Under the proposed model, the right to use asset is amortized to expense over the term of the lease and the rent payable liability decreases as rental payments are made. 

  Year 1 Year 2 Year 3 Year 4
Existing US GAAP        
Rental Expense                                       $12,000 12,000 12,000 12,000
         
Proposed model        
         
Amortization of Right To Use Asset $10,500 10,500 10,500 10,500
Interest Expense $2,600 1,850 1,150 400
Proposed Expense $13,100 12,350 11,650 10,900

 

Accounting entries under the proposed model would be as follows:

  Debit Credit
Accounting by lessee – at inception    
     
Right To Use Asset $42,000  
Rent Payable                                           $42,000
     
Accounting by lessee – year 1    
     
Amortization Expense $10,500  
Right To Use Asset   $10,500
     
Interest Expense $2,600  
Rent Payable   $2,600
     
Rent Payable $12,000  
Cash   $12,000

 

In the profit and loss statement, rental expense under existing US GAAP becomes a combination of amortization and interest expense under the proposed model. Expense under the proposed model is higher in the earlier years of the term of the lease due to interest expense calculated using the effective interest method applied to a declining outstanding balance of rent payable.
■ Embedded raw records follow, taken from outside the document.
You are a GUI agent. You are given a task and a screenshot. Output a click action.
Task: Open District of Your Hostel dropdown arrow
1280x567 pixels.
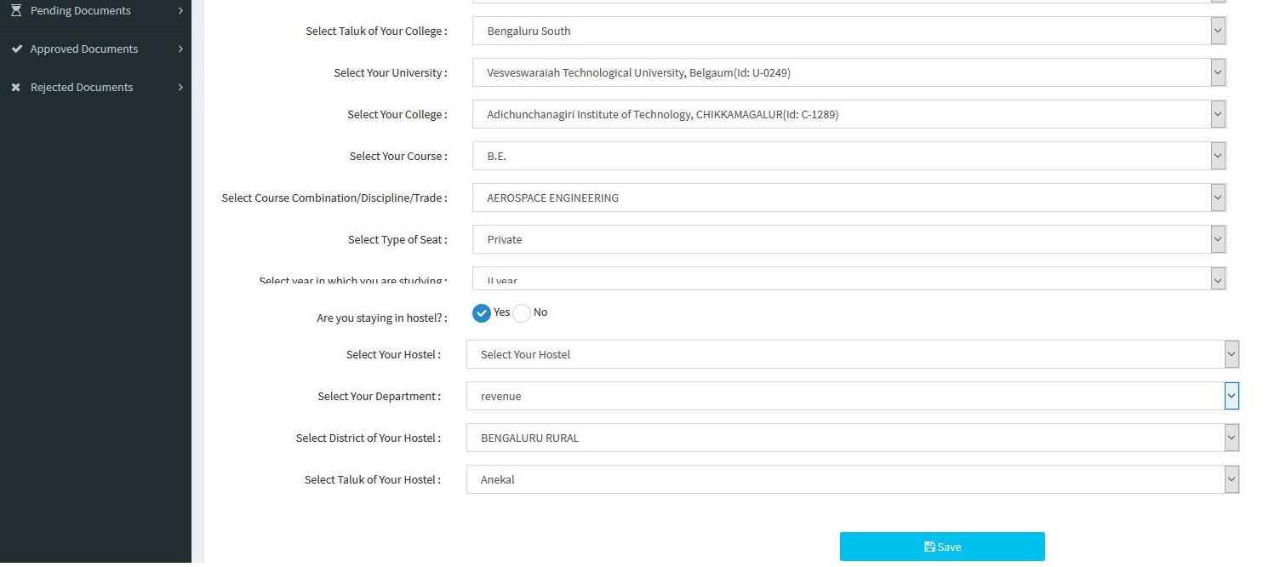(x=1231, y=438)
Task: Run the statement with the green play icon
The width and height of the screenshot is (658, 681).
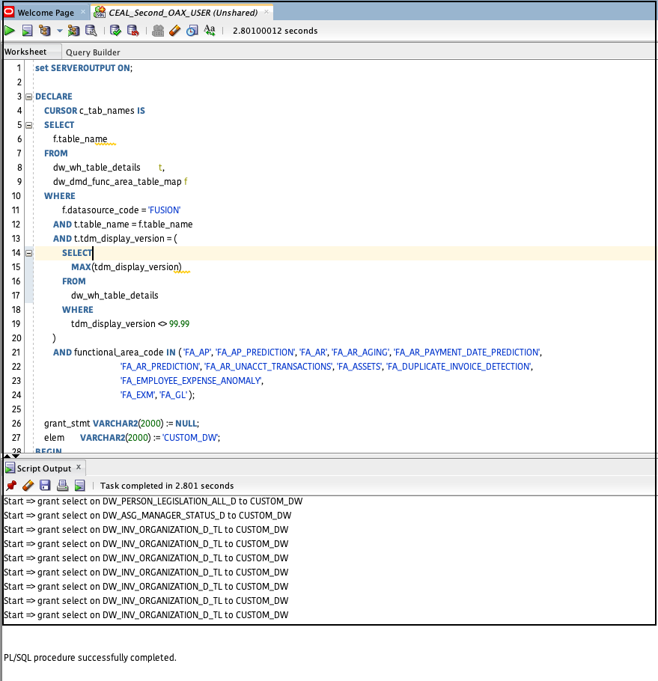Action: point(10,31)
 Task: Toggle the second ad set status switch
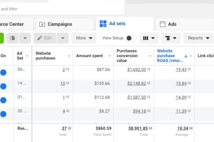pos(3,86)
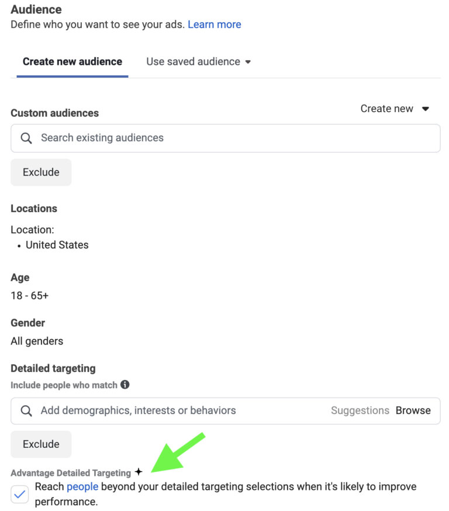Click the info icon beside Include people who match
The image size is (449, 511).
pyautogui.click(x=125, y=385)
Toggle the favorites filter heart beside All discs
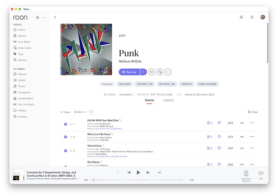The height and width of the screenshot is (196, 278). tap(91, 112)
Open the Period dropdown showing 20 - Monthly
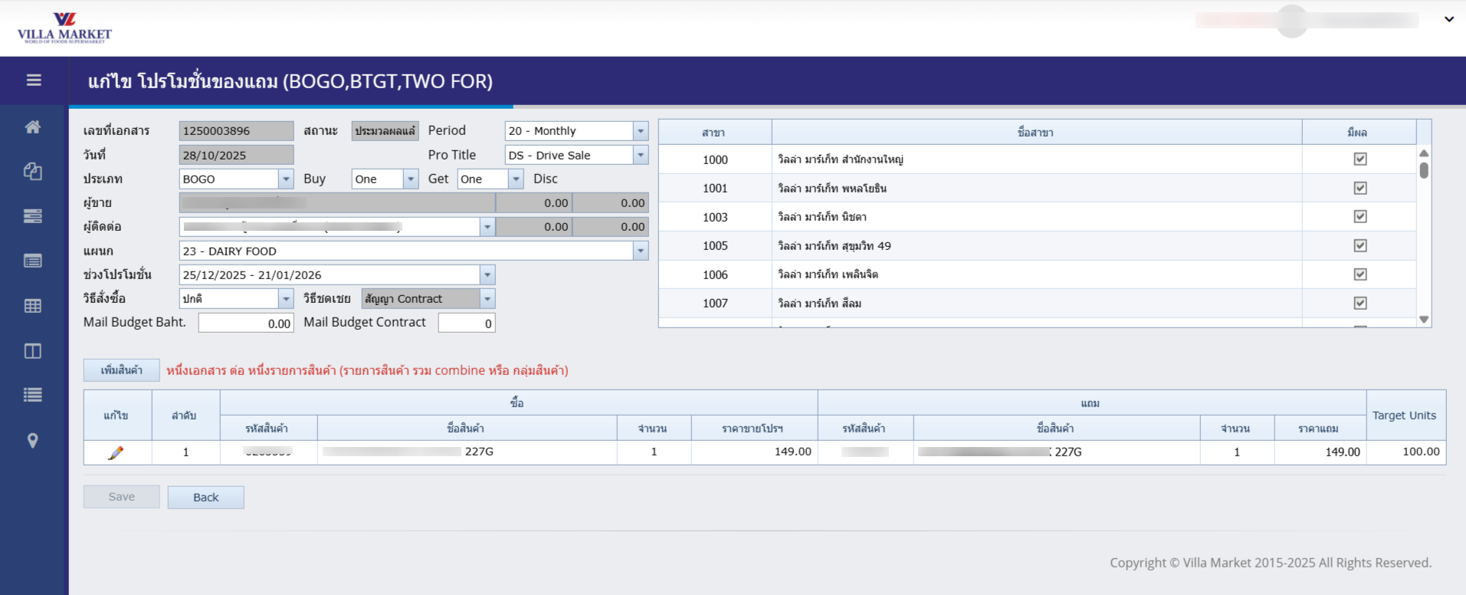Viewport: 1466px width, 595px height. (641, 131)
In addition to the reporting changes to the balance sheet and P&L report identified above, firms should evaluate the impact to;

  • Current accounting processes
    • Lease Accounting system/software
    • Income tax impact
    • Financial Ratios
      • Increase in EBITDA
      • Return on Assets
      • Debt-to-Equity
      • Interest Coverage
      • Operating Margins
      • Debt covenant compliance
      • Ability to secure financing
      • Integrity of lease information
      • Resources required  

iLease Management LLC will continue to closely monitor and report on the decisions of the FASB/IASB Board meetings on the lease accounting changes.